Fessenheim : le sort de la centrale lié à la mise en service de l’EPR de Flamanville

Fessenheim

Malgré les pressions de Ségolène Royal qui souhaitait acter officiellement par décret la fermeture de la centrale nucléaire alsacienne avant la fin du quinquennat de François Hollande, la procédure prévue dans ce cadre ne sera enclenchée que « dans les six mois précédant » la mise en service de l’EPR de Flamanville. Réuni jeudi 6 avril 2017, le Conseil d’administration du groupe EDF a en effet voté pour que la demande d’abrogation d’exploitation soit transmise à l’Etat tout en gardant la main sur les délais.

Votée à une faible majorité dans un climat tendu, marqué par de fortes manifestations de salariés opposés à la fermeture de la centrale, la présentation de la demande d’abrogation des droits d’exploitation a bien été validée par le conseil d’administration dans le respect des dispositions prévues par la loi de transition énergétique. EDF a en effet obtenu que la fermeture de Fessenheim « soit nécessaire au respect du plafond légal de 63,2 GW, tant à la date de demande d’abrogation qu’à la date de mise en service de l’EPR de Flamanville« .

Lire aussi : EDF valide le plan d’indemnisation pour la fermeture de la centrale de Fessenheim

Selon cet accord, la demande d’abrogation indispensable au gouvernement pour valider la procédure, ne sera donc transmise que « dans les six mois précédant » la mise en service de l’EPR de Flamanville, prévue à l’horizon 2019. Le gouvernement, qui avait déjà convenu précédemment que l’avenir des deux centrales serait lié, garantit ainsi le maintien des capacités de production maximales du parc nucléaire français dans les années à venir.

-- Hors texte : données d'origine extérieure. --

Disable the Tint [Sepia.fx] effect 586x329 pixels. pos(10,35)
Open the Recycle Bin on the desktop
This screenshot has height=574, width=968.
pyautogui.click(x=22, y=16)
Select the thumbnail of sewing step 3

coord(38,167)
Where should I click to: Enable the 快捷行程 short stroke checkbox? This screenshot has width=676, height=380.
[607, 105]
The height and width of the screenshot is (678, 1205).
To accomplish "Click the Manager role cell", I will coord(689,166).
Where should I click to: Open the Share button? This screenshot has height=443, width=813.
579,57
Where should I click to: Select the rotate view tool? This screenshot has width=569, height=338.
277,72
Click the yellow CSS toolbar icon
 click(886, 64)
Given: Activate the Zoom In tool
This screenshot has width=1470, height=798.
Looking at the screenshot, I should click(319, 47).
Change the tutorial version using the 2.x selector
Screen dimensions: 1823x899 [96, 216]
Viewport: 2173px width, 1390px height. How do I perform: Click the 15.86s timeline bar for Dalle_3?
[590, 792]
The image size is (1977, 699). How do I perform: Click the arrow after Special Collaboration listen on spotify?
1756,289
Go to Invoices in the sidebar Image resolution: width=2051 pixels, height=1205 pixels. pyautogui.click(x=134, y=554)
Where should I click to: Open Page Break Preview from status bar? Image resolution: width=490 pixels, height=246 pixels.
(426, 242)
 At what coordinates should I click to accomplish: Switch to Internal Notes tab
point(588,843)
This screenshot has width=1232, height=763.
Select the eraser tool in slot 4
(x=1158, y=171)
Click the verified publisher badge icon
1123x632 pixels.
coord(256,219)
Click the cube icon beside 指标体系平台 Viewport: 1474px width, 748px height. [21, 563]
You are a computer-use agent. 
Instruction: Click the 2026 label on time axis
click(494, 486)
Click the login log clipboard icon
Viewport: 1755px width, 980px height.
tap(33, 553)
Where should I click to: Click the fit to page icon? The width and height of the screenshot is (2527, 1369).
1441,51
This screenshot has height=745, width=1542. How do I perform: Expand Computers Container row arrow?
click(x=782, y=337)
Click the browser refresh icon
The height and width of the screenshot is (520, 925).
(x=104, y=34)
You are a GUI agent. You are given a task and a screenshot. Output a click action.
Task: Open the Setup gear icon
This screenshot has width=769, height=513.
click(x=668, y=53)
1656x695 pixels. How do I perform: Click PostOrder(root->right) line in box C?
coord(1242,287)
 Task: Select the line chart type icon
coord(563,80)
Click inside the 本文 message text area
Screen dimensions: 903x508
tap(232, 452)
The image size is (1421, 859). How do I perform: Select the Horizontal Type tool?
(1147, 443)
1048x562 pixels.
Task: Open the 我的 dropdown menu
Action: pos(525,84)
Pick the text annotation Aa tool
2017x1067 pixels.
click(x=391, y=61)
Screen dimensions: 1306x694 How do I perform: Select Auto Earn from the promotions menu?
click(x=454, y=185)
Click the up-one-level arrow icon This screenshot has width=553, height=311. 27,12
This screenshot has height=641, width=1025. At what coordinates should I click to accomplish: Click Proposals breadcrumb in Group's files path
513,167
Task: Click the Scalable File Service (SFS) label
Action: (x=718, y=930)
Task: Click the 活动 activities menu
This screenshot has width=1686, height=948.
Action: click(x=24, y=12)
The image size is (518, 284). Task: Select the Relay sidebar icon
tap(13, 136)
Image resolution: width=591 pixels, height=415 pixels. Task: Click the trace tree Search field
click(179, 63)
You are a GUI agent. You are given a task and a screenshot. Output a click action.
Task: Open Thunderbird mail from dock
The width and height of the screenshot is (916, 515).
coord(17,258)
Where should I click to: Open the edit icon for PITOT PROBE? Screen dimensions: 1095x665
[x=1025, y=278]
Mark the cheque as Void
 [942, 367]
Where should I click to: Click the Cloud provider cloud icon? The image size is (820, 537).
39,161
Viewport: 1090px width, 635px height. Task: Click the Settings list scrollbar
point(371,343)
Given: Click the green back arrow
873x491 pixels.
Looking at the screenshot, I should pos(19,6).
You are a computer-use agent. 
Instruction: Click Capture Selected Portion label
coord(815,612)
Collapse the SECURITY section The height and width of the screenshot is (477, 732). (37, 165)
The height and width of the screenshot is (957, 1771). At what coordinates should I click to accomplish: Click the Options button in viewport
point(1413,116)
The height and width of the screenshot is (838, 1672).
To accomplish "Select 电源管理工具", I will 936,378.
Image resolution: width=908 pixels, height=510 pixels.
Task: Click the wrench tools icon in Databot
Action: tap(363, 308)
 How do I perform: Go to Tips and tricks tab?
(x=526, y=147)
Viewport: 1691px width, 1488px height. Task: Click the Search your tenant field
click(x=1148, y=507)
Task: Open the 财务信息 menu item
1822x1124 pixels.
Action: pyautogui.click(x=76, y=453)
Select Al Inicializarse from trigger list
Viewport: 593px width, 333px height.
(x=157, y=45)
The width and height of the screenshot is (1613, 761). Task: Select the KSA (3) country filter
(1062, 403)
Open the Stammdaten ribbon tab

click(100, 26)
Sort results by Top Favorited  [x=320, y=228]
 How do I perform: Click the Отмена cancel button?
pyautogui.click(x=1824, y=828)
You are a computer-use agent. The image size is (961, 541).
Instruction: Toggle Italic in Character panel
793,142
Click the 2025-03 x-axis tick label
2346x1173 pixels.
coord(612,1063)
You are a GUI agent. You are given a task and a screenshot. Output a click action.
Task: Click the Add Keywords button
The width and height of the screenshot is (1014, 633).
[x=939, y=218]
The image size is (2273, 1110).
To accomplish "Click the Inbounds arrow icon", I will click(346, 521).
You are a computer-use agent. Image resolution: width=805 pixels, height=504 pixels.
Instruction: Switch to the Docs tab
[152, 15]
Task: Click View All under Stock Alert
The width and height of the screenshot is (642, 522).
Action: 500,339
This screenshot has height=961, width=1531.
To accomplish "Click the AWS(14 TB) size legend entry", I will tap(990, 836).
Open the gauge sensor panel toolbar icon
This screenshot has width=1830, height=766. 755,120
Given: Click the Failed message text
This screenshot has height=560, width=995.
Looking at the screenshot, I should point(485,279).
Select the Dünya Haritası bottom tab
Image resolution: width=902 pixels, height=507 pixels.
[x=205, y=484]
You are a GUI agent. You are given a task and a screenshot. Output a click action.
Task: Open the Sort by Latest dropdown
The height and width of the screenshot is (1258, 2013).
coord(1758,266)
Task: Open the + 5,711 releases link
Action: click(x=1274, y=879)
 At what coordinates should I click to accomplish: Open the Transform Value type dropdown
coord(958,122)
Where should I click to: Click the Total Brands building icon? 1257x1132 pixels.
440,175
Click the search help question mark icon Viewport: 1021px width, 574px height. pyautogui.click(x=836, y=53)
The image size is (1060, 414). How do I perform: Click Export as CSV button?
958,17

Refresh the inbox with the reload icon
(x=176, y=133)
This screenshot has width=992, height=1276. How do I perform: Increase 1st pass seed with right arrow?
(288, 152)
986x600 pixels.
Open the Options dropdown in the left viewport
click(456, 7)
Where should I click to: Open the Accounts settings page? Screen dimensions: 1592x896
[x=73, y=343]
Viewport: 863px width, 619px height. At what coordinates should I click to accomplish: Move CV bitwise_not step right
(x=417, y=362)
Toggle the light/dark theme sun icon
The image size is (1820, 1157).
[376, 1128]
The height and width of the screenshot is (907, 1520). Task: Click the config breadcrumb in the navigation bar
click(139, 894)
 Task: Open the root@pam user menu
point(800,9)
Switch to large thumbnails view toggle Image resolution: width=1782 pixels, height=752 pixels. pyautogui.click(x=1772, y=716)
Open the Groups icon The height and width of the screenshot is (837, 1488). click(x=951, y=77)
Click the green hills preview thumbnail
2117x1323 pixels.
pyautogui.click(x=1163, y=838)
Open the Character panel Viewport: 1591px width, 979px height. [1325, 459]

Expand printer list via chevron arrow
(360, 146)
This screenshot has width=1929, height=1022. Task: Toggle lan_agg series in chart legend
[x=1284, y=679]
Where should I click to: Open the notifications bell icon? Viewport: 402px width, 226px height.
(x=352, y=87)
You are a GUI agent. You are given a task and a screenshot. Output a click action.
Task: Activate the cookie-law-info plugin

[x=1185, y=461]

Lire aussi : Fermeture de Fessenheim : Bruxelles valide les conditions posées par EDF

Le Conseil d’administration a également donné son accord pour que le PDG d’EDF signe le protocole d’indemnisation négocié avec l’Etat « au plus tard à la date à laquelle cette demande sera adressée« , précise le communiqué du groupe. Validé au mois de janvier dernier, ce protocole prévoit une part fixe initiale de 489 millions d’euros versée d’ici 2021 couvrant l’anticipation des coûts à engager après l’exploitation (dépenses de reconversion du personnel, de démantèlement, etc), ainsi qu’une part additionnel variable censée compenser le manque à gagner pour EDF jusqu’en 2041. Versée ultérieurement, cette part sera calculée en fonction des prix de marché et de la production du palier 900 MW d’EDF, hors Fessenheim, tels que constatés sur la période.